* [Work instructions]:
From the line containing "867x584 pixels." through the end of the entries, please repeat every line exactly and nothing more; the pictures do not belong in the copy.

* [Data records]:

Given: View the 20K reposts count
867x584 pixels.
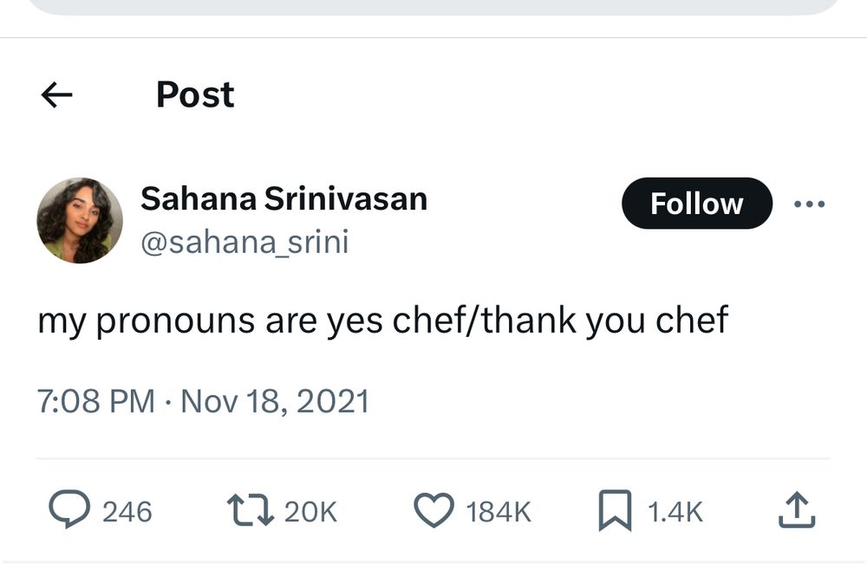Looking at the screenshot, I should (x=310, y=511).
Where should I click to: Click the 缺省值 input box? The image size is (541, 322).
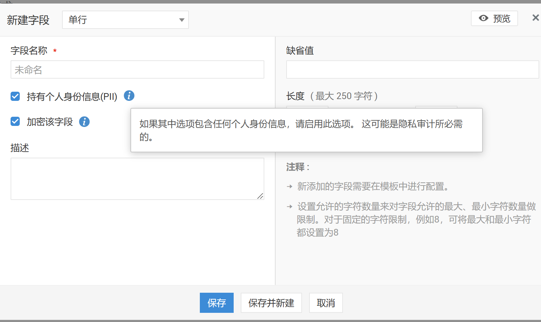pyautogui.click(x=412, y=69)
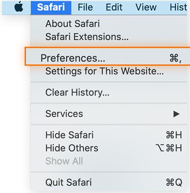This screenshot has height=193, width=190.
Task: Click the ⌘, shortcut beside Preferences
Action: pos(176,58)

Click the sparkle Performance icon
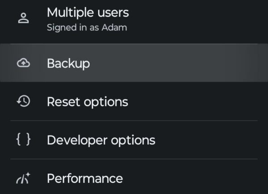pos(23,179)
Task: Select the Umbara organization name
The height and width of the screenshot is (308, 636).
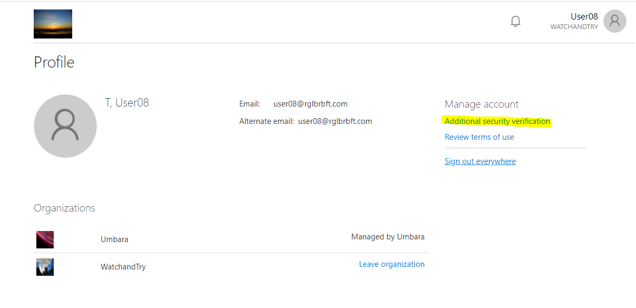Action: [x=114, y=239]
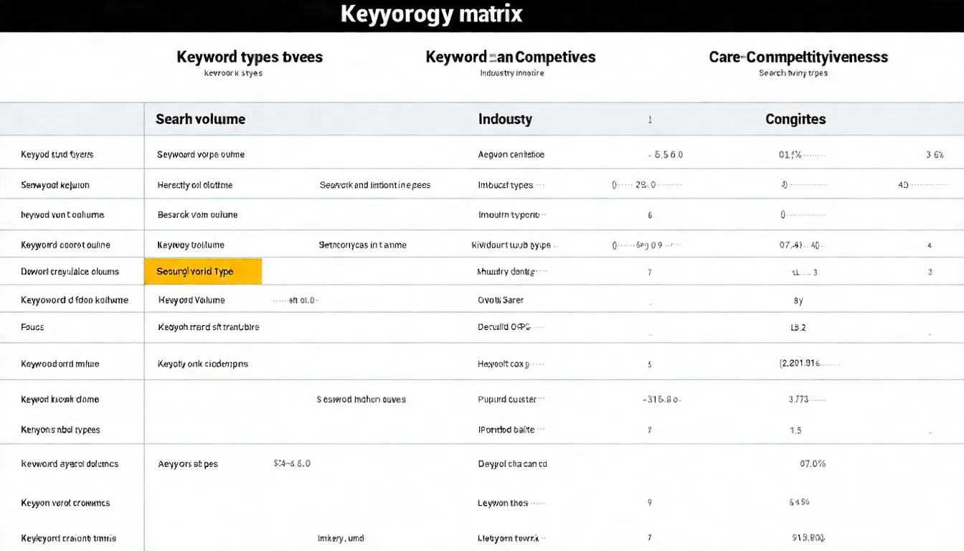This screenshot has width=964, height=551.
Task: Click the "Ovotli Sarer" industry cell
Action: [x=501, y=300]
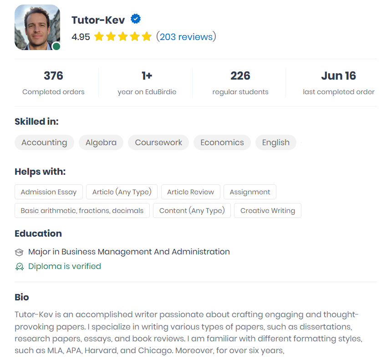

* [Output of the task]:
867x584 pixels.
Looking at the screenshot, I should (x=310, y=511).
Where should I click to: Click the 缺省值 input box? The image size is (541, 322).
pyautogui.click(x=412, y=69)
This screenshot has height=193, width=190.
Task: Click the ⌘, shortcut beside Preferences
Action: pos(176,58)

Click the sparkle Performance icon
pos(23,179)
Task: Select the Umbara organization name
The height and width of the screenshot is (308, 636).
Action: [x=114, y=239]
This screenshot has width=964, height=551.
Task: Click the "Ovotli Sarer" industry cell
Action: [x=501, y=300]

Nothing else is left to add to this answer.